Yesterday marked the 10 year anniversary of Contactless on TfL buses; a new generation of fare collection was born that delivered convenience beyond anything that had gone before for customers and much needed cost savings for TfL. Consult Hyperion were engaged by TfL to figure out the means by which contactless could be accepted at the gate and on the buses, and in the first of a series of blogs, we revisit some of the work completed which led to the success of contactless in London and in other cities around the world.

One of the first challenges for the Consult Hyperion team, was to determine if a single reader could accept and process Contactless transactions as well as the existing Oyster transactions and ITSO, the national transit smart ticketing standard. While they were all based on the ISO/IEC 14443 standard, each were subtly different enough to make the process of accepting them a challenge.

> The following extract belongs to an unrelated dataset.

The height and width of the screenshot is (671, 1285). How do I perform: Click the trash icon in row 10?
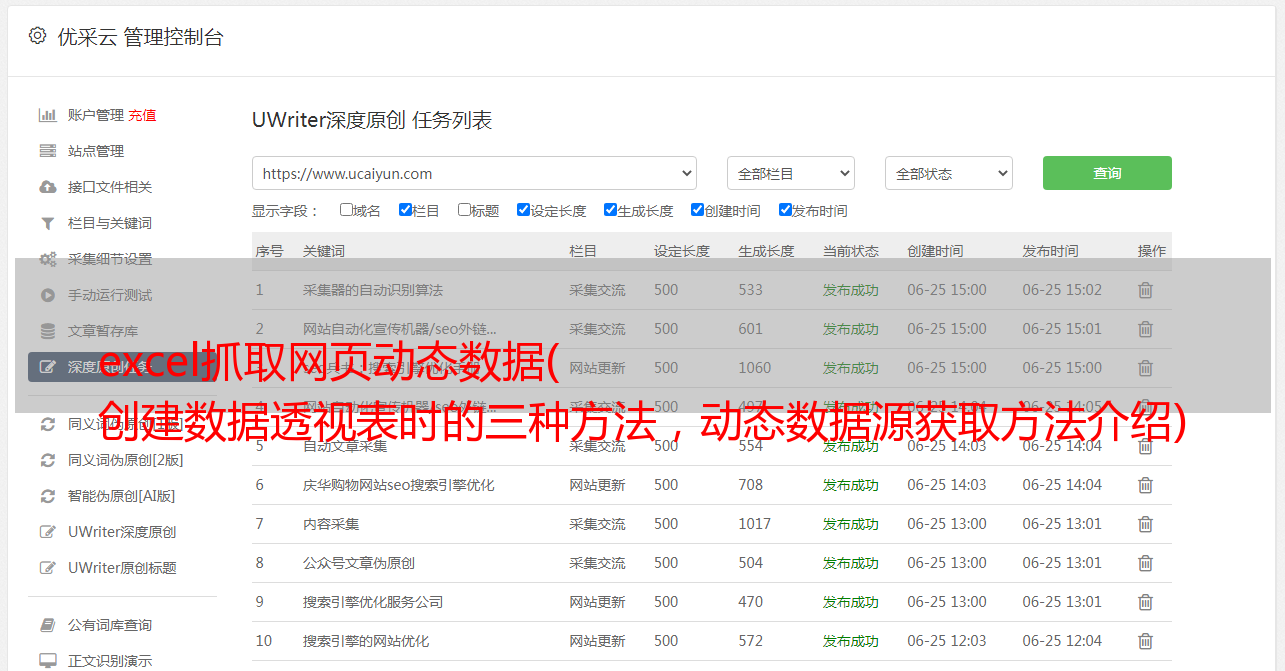(x=1145, y=641)
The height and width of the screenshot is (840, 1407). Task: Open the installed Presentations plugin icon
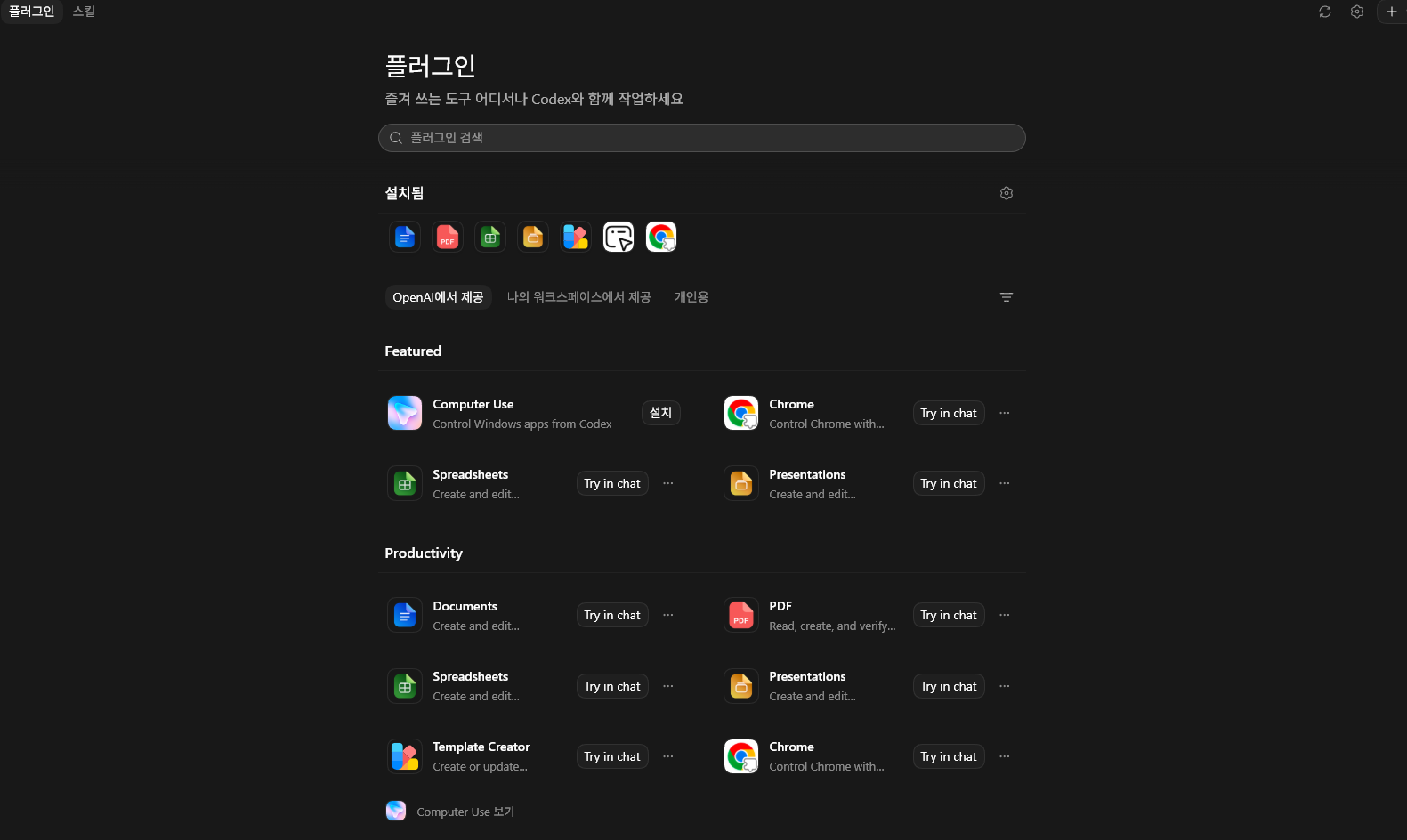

Critical to TfL’s operation is getting fast transitions through the gates in often cramped stations. Anything more than 500ms could result in queues and safety issues of people leaving stations. Oyster cards were transacting in about 300-350ms, depending on what the transaction was and we knew that a contactless payment card just met the target on good silicon, but with additional reader processing time spent determining what type of card and checking for previously denied cards and ‘passback’, was 500ms possible?

So with that firm target, we set the challenge to our Hyperlab development team, who are masters at fast build prototypes to validate the aspirations of our clients, to build a demo reader on comparable hardware to the TfL reader to determine if it was possible. The team had considerable experience of developing the payment kernels given our expertise supporting the likes of American Express and Visa, and to this they added simulated processing for Oyster on Mifare Classic and ITSO on Mifare Classic, DESFire and Innovision Jewel. ITSO adds a significant challenge due to the number of media supported.

Our initial prototype was good, but missed the target for Contactless payment cards and some ITSO cards. The team set about optimizing the code, specifically the activation and detection steps of the reader to ensure there was a logical approach to determining which card was being presented to ensure the 14443 routines were repeated as minimally as possible. This meant, that there was no point checking for payment cards before checking for Oyster, because if it wasn’t a payment card, the field would need to drop and the selection process restarted. Oyster and ITSO cards that supported the lowest levels of 14443 needed to be checked first.

We also incorporated and prototyped the fast searching of large lists of tokenized card numbers to optimize deny list processing; necessary in the new transit transaction model.

The result was a success! We had proven it was possible for the one reader to accept and process Oyster, ITSO and Contactless payments on the same device and all within 500ms. This critical prototyping and optimization enabled the project to proceed, providing vital input to Cubic who were developing the production reader for TfL.